Deutsche Bahn droht Pünktlichkeitskollaps ohne Milliardenhilfe der Regierung
Marie SchulzDeutsche Bahn droht Pünktlichkeitskollaps ohne Milliardenhilfe der Regierung
Die Deutsche Bahn hat gewarnt, dass ihre Züge die Pünktlichkeitsziele verfehlen werden, wenn die Bundesregierung nicht zusätzliche Mittel bereitstellt. Die Unternehmenschefin Evelyn Palla fordert Milliardeninvestitionen, um den Bahnbetrieb auf Kurs zu halten. Ohne diese Gelder könnten sich die Verspätungen bis 2030 deutlich verschärfen.
Die aktuellen Bundesförderpläne würden die Deutsche Bahn im Kampf um pünktliche Verbindungen zurücklassen. Mit dem bestehenden Budget rechnet das Unternehmen damit, dass die Pünktlichkeitsquote bis Ende des Jahrzehnts unter 60 Prozent sinkt – und damit deutlich unter dem für 2029 gesetzten Ziel von 70 Prozent liegt.

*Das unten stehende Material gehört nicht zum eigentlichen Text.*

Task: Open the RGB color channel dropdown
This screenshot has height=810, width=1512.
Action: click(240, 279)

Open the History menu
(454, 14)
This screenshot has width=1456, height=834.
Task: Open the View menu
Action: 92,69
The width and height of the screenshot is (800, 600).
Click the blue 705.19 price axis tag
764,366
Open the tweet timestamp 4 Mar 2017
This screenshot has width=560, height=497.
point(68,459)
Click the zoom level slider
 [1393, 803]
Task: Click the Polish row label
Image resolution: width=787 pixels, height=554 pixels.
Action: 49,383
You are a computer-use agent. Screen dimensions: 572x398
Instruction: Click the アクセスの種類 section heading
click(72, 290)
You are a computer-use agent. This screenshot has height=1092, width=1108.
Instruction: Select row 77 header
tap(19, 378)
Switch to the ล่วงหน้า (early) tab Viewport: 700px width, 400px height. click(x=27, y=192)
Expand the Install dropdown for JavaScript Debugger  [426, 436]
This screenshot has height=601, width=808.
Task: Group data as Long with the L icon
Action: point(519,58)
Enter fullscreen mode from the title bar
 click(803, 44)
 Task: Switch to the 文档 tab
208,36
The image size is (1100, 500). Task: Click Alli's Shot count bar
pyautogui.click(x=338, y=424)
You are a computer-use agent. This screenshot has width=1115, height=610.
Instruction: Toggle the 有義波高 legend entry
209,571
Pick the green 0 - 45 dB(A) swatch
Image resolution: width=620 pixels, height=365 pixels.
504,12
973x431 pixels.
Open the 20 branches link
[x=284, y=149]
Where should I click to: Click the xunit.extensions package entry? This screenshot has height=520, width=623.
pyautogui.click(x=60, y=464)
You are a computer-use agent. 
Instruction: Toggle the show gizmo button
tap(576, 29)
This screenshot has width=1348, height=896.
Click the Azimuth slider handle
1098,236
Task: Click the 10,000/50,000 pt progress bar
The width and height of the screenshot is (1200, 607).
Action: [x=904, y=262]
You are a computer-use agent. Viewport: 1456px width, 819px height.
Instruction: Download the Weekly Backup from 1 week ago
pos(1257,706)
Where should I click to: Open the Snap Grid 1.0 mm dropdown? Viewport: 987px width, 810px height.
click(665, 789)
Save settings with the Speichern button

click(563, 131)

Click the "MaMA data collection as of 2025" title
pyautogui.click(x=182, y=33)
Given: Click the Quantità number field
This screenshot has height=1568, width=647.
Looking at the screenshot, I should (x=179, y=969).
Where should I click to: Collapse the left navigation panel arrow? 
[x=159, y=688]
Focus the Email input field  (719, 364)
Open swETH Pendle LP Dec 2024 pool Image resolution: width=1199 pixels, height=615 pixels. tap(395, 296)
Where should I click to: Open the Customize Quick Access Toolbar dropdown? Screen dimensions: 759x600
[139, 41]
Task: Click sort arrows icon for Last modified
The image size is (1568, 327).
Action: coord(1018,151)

Eine zusätzliche Summe von 13 Milliarden Euro könnte einen entscheidenden Unterschied machen. Mit diesen Mitteln glaubt der Bahnkonzern, die 70-Prozent-Marke erreichen zu können. Eine ähnliche Investition könnte die Pünktlichkeit sogar um weitere fünf Prozentpunkte steigern.
Palla betont die Dringlichkeit des Handelns. Die Chefin argumentiert, dass ohne mehr Geld das deutsche Schienennetz weiterhin mit Verspätungen und Zuverlässigkeitsproblemen kämpfen werde. Nun steht die Bundesregierung vor der Entscheidung, ob sie die geforderten Mittel bewilligt. Bei einer Zustimmung würden die 13 Milliarden Euro der Deutschen Bahn helfen, ihre Pünktlichkeitsziele bis 2030 zu erreichen. Ohne die zusätzlichen Gelder müssen Fahrgäste in den kommenden Jahren mit einer weiteren Verschlechterung der Servicequalität rechnen.